◆ **Quoted passage**
^^^^

Our supreme court has emphasized that the plan exception is “a narrower exception” than the “common scheme or plan” exception. Lay, 659 N.E.2d at 1015 (Shepard, C.J., dissenting). However, even under the broader “common scheme or plan” analysis, we have rejected the admission of prior bad acts similar to those found in this case. For example, in Sloan v. State, even though Sloan was only charged with one episode of child molesting, the victim was permitted to testify, over Sloan's objection, regarding multiple molestations by Sloan over a six-year period. Sloan v. State, 654 N.E.2d 797, 799 (Ind.Ct.App.1995), abrogated on other grounds by Hicks v. State, 690 N.E.2d 215, 220-221 (Ind.1997) (rejecting the Seventh Circuit's four-part test for assessing Ind. Evidence Rule 404(b) claims). The testimony regarding the prior molestations was offered as evidence of Sloan's common scheme or plan to exploit and sexually abuse the victim. Id. at 800. We held that “[t]here is no evidence to establish that Sloan's molesting of the victim for six years was pursuant to any preconceived plan. Nor could monthly molesting which continued for six years constitute an uninterrupted transaction.” Id. at 801.
Similarly, in Pirnat v. State, the defendant was charged with molesting his stepson. Pirnat v. State, 612 N.E.2d 153, 154 (Ind.Ct.App.1993), abrogated on other grounds by Hicks v. State, 690 N.E.2d 215, 220-221 (Ind.1997) (rejecting the Seventh Circuit's four-part test for assessing Ind. Evidence Rule 404(b) claims). Testimony was permitted at trial regarding Pirnat's prior conviction for molesting his former stepdaughter. Id. We held that:
The only way to admit this evidence properly would be to reason that Pirnat had a plan of criminal activity which involved marrying women in order to molest their children. Both of the molestations involved Pirnat's stepchildren; however, admitting this evidence requires an improperly broad interpretation and application of the Fed.R.Evid. 404(b) exceptions. We cannot say that Pirnat's previous conviction was “similar act” evidence sufficiently connected with the charged crime to enable the State to take advantage of this exception.
Id. at 155-156.

^^^^

◆ **Extracted records**
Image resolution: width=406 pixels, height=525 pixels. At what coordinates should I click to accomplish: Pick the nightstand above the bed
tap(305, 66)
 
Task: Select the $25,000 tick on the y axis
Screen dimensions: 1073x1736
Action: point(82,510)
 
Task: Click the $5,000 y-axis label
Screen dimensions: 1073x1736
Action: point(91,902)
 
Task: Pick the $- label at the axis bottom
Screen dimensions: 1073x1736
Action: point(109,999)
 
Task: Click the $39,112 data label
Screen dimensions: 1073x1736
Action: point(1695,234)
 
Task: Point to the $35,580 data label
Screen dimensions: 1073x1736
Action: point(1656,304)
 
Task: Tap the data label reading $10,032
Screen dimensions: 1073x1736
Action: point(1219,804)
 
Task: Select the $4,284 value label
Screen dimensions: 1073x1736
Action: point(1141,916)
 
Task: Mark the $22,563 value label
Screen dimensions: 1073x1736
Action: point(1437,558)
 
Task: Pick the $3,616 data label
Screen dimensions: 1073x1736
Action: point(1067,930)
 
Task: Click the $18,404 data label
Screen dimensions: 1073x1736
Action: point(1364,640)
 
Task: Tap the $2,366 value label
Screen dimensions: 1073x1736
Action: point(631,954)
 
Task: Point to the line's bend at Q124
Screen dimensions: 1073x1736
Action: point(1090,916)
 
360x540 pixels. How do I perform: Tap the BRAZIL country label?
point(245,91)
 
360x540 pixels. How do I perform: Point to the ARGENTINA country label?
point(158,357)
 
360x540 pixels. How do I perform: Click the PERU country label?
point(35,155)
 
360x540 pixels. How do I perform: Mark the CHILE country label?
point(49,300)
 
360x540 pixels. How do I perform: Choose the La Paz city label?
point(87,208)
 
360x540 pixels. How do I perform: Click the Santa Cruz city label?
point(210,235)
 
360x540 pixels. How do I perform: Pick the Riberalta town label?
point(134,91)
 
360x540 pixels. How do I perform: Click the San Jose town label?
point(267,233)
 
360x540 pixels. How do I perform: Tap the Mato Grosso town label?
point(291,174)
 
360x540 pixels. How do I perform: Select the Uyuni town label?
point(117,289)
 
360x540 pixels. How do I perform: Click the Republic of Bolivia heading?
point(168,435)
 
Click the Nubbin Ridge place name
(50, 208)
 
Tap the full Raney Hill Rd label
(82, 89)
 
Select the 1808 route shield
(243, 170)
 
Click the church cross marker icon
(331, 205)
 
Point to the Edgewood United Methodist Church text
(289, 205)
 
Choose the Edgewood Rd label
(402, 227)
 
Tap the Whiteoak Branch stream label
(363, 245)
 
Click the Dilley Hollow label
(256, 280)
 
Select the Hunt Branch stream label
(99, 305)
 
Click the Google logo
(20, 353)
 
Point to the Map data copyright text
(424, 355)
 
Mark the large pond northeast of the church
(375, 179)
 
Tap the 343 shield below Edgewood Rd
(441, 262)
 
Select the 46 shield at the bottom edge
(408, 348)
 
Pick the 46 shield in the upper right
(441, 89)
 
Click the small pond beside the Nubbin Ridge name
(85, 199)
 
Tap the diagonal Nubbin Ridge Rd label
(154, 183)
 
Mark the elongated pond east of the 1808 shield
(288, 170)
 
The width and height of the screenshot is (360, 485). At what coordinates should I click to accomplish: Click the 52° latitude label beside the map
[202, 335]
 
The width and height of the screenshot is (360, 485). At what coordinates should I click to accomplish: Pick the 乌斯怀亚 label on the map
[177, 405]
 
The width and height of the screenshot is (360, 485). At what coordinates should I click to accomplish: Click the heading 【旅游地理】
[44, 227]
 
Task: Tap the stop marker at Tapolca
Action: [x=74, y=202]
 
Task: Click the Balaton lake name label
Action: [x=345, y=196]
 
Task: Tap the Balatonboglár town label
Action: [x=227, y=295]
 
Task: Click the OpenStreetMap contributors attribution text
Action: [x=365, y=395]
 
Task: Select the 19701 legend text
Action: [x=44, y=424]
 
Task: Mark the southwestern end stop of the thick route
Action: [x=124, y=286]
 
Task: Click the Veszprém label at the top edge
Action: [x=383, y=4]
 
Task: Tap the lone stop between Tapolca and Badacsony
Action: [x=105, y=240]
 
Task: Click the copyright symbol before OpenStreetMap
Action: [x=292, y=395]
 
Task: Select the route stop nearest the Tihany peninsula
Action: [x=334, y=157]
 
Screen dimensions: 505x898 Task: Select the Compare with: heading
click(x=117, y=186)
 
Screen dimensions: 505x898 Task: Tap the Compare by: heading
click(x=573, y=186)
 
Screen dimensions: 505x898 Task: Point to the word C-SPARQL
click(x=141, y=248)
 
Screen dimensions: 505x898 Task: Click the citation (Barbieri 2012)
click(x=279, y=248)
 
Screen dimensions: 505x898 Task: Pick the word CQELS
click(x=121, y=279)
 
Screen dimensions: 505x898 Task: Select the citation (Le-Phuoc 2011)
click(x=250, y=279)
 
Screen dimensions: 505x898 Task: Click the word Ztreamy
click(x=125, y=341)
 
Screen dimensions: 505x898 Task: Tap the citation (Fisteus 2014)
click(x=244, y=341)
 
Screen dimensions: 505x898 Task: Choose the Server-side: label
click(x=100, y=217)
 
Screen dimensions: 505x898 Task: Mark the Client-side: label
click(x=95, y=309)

^^^^

◆ **Directions**
Resume the court opinion on admitting prior bad acts under the plan exception, continuing after its final citation.

◆ **Expected output**
Lastly, in Moore v. State, the defendant was charged with attempted criminal deviate conduct for posing as a police officer, initiating a traffic stop on the victim, and attempting to force the victim to perform fellatio upon him. Moore v. State, 653 N.E.2d 1010, 1014 (Ind.Ct.App.1995), reh'g denied, trans. denied. At his trial, evidence of a prior rape conviction was admitted under Ind. Evidence Rule 404(b). Id. at 1015. In the prior rape, Moore had posed as a police officer, initiated a traffic stop on the victim, and then raped her. Id. at 1014-1015. We held that:
By no stretch of the imagination could the evidence of Moore's conviction have been admitted as evidence of a preconceived plan which included the instant offenses. An uninterrupted transaction requires that the crimes be committed in conjunction with each other; here, eleven months separated the incidents and we note as well that the events took place in separate counties. Thus, the evidence was not admissible to prove identity or to establish a common scheme or plan.
Id. at 1017.
In this case, there is, likewise, no evidence of a preconceived plan to molest C.G. Even under the broader “common scheme or plan” analysis, evidence of Greenboam's prior molestations would be inadmissible. Likewise, the evidence of Greenboam's prior molestations of C.G. is inadmissible under the narrower “plan” exception. Thus, we hold that the evidence of Greenboam's prior molestations of C.G. and S.H. does not establish a plan admissible under Ind. Evidence Rule 404(b).
Moreover, the evidence of Greenboam's prior molestations is not admissible for any other permissible purpose under Ind. Evidence Rule 404(b).4 In this case, Greenboam made no claim that he had touched C.G., but without the intent to gratify. Had he done so, his prior molestations, at least of C.G., could have been admissible to prove intent. However, here Greenboam denied that he touched C.G. altogether. Hence, his intent was not put in issue. Cf. Johnson v. State, 722 N.E.2d 382, 385 (Ind.Ct.App.2000); Smith v. State, 678 N.E.2d 1152, 1157 (Ind.Ct.App.1997), reh'g denied, trans. denied; Day v. State, 643 N.E.2d 1, 4-5 (Ind.Ct.App.1994), trans. denied; Butcher v. State, 627 N.E.2d 855, 859 (Ind.Ct.App.1994), reh'g denied. Rather, the evidence of the prior molestations serves only to establish Greenboam's propensity to commit child molesting. See, e.g., Craun v. State, 762 N.E.2d 230, 237 (Ind.Ct.App.2002). trans. denied. Thus, the trial court abused its discretion by admitting the evidence of Greenboam's prior molestation of C.G. and S.H. See, e.g., Sundling, 679 N.E.2d at 993.
The State argues that even if the admission of Greenboam's prior molestations was erroneous, the error was harmless. The erroneous admission of evidence is deemed harmless unless such error affected the substantial rights of the parties. Id. at 994; see also Ind. Trial Rule 61; Ind. Evidence Rule 103(a). In determining whether reversal is mandated, we must assess the probable impact of the improper evidence upon the jury. Sundling, 679 N.E.2d at 994. The erroneous admission of evidence is harmless when there is substantial independent evidence of guilt such that it is unlikely that the erroneously admitted evidence played a role in the conviction. Id. However, reversal is warranted if the record as a whole reveals that the improper evidence was likely to have had a prejudicial impact on the average juror such that it contributed to the verdict. Id.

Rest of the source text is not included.